### What you should do
Where the line containing "How do I perform: Click" appears, begin retyping; continue exactly through the final line of the data. Omit every picture.

-- Dataset follows --

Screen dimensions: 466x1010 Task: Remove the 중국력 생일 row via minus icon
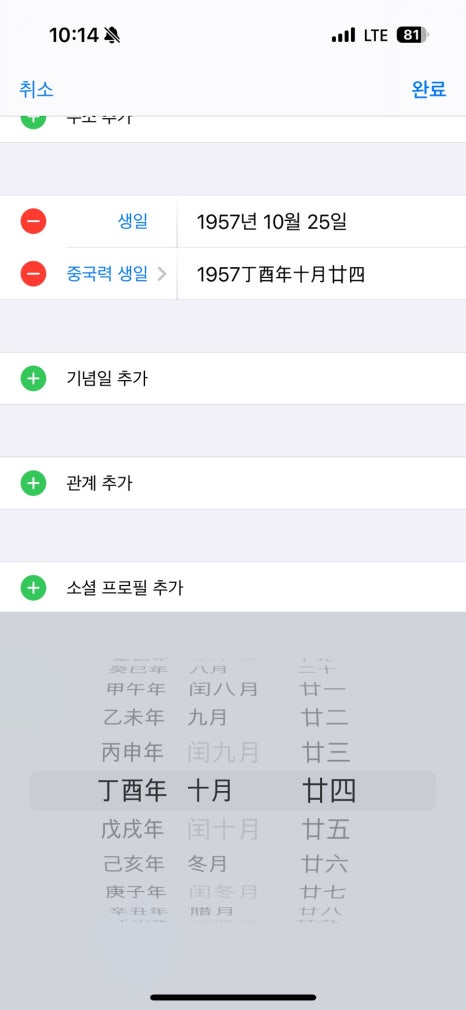(x=34, y=274)
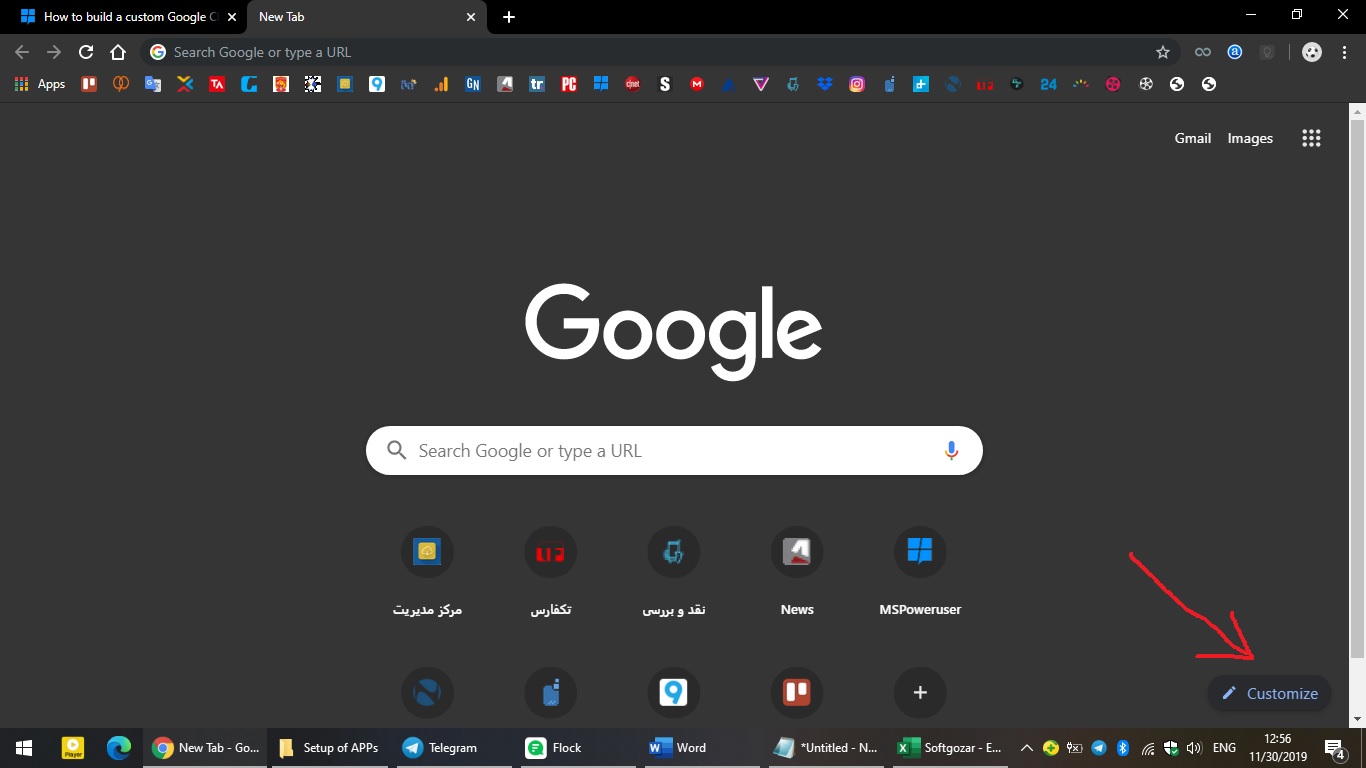Open the Google apps grid launcher
The width and height of the screenshot is (1366, 768).
1311,138
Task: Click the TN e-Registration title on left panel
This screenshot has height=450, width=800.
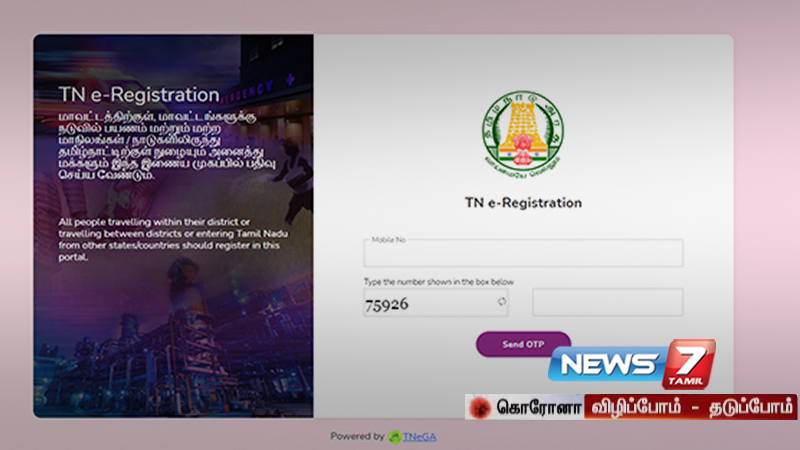Action: point(139,96)
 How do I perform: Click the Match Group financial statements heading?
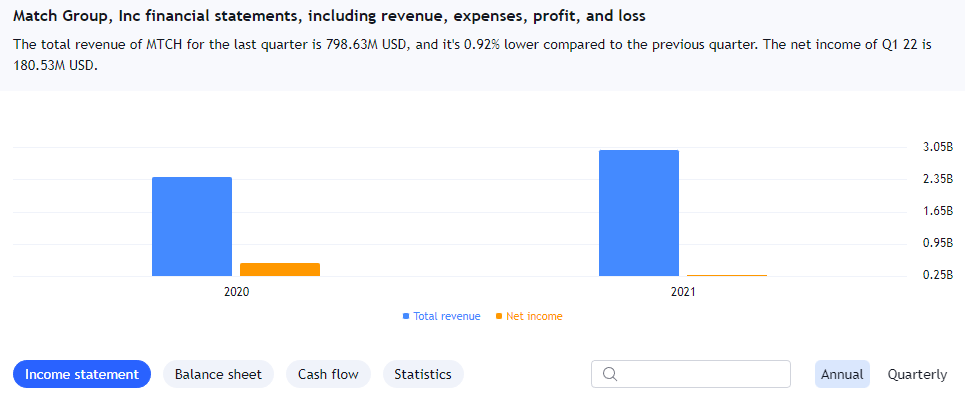click(329, 17)
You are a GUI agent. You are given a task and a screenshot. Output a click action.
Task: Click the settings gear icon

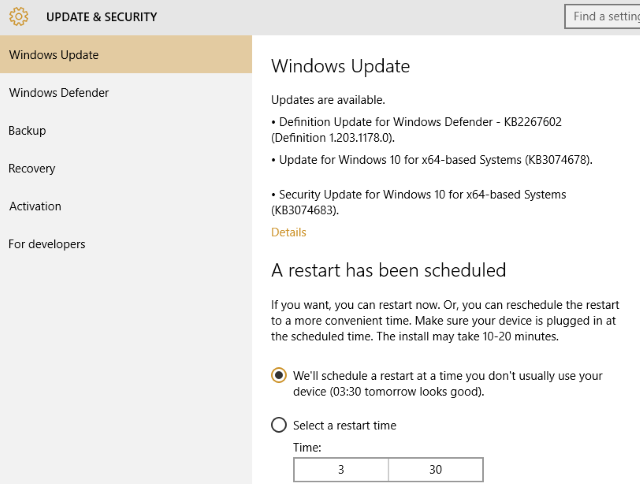(x=19, y=17)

-- Dataset concluded --

### Response below
 How do I perform: Click the Match Group financial statements heading?
click(329, 17)
You are a GUI agent. You are given a task and a screenshot. Output a click action.
Task: Click the settings gear icon

(x=19, y=17)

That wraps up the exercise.